Jump discontinuity implies that integral function is not differentiable I am trying to prove following theorem . Is there any flaw in below proof

Assume that $f$ is integrable on $[a,b]$ and has a jump discontinuity at $c \in (a,b)$ this means that both one sided limits exist as $x$ approaches $c$ from the left and right but that $\lim_{x \rightarrow c^{-}} f(x) \neq \lim_{x \rightarrow c^{+}} f(x) $ then show that function  $F(x) = \int_a^x f(t) \, dt$ is not differentiable at $x=c$. 

Following is the proof strategy 


*

*prove that $\lim_{x \rightarrow c^{-}} \frac{F(x) - F(c)}{x-c} = \lim_{x \rightarrow c^{-}} f(x) $

*prove that  $\lim_{x \rightarrow c^{+}} \frac{F(x) - F(c)}{ x- c} = \lim_{x \rightarrow c^{+}} f (x) $

*from given hypothesis we immediately have that $\lim_{x \rightarrow c^{-}} \frac{F(x) - F(c)}{x-c} \neq \lim_{x \rightarrow c^{+}} \frac{F(x) - F(c)}{x-c}$

*conclude that function $F$ is not differentiable at $c$. 

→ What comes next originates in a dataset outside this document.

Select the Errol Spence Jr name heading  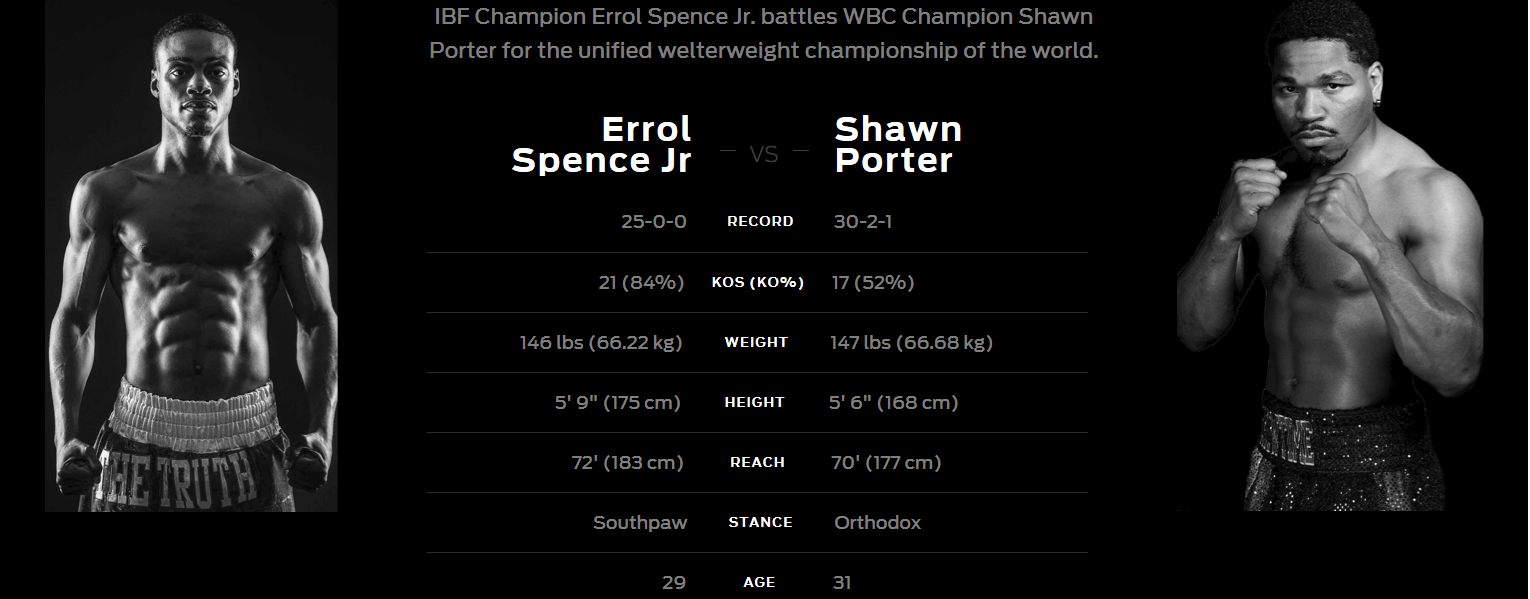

first part can proved as follows 
we will show that $\lim_{x \rightarrow c^{-}} \frac{F(c) - F(x)}{c-x} - f(x) = 0$ consider arbitrary $\epsilon > 0$
$|\frac{F(x) - F(c)}{x-c} - f(x) | \leq |\frac{F(x) - F(c)}{x-c} - f(c)| + |f(c)  - f(x)| < \epsilon/2 + \epsilon/2 = \epsilon$
sine we know that $f$ is left continuous we have that $F$ is left differetiable from Fundamental Theorem of Calculus then there exists $\delta_1, \forall x$ s.t $ c-x < \delta \implies |\frac{F(x) - F(c)}{x-c} -f(c)| < \epsilon/2$ and again since $f$ is left continuous we have that there exists $\delta_2, \forall x$ s.t $\forall c-x < \delta \implies |f(x) - f(c)| < \epsilon/2$ required $\delta = \min\{\delta_1 , \delta_2\}$  and similarly we can show for right limits and we are done
 A: You can't assume left or right continuity of $f$. Use the same approach as in proof of FTC and show the following.

Lemma: If $f$ is Riemann integrable on $[a, b] $ and if for some $c\in[a, b) $ the limit $\lim_{x\to c^{+}}f(x) $ exists then the function $F$ defined by $$F(x) =\int_{a} ^{x} f(t) \, dt$$ has right derivative at $c$ and we have $D^{+} F(c)=\lim_{x\to c^{+}} f(x) $.

Let $f(x) \to L$ as $x\to c^{+} $ and $\epsilon >0$ be arbitrary. Then there is a $\delta >0$ such that $$|f(t) - L|<\epsilon $$ whenever $0<t-c<\delta$. Thus we have $$L-\epsilon <f(t) <L+\epsilon$$ whenever $0<t-c<\delta$. Integrating the above inequality in interval $[c, c+h] $ where $0<h<\delta$ we get $$h(L-\epsilon) <\int_{c} ^{c+h} f(t) \, dt<h(L+\epsilon) $$ or $$L-\epsilon<\frac{F(c+h) - F(c)} {h} <L+\epsilon$$ whenever $0<h<\delta$. Thus $$D^{+} F(c) =\lim_{h\to 0^{+}}\frac {F(c+h) - F(c)} {h} =L=\lim_{x\to c^{+}} f(x) $$ A similar lemma can be proved in same manner for left limit and left derivative. Going further if $f(x) \to L$ as $x\to c$ then $F$ is differentiable at $c$ with $F'(c) =L$ and if $f$ is continuous at $c$ then $L=f(c) $ so that $F'(c) =f(c) $ which brings us to the traditional form of FTC. 
It is now obvious that if $f$ has a jump discontinuity at some point then $F$ is not differentiable at that point. However if $f$ has essential discontinuity at some point then $F$ may or may not be differentiable at that point.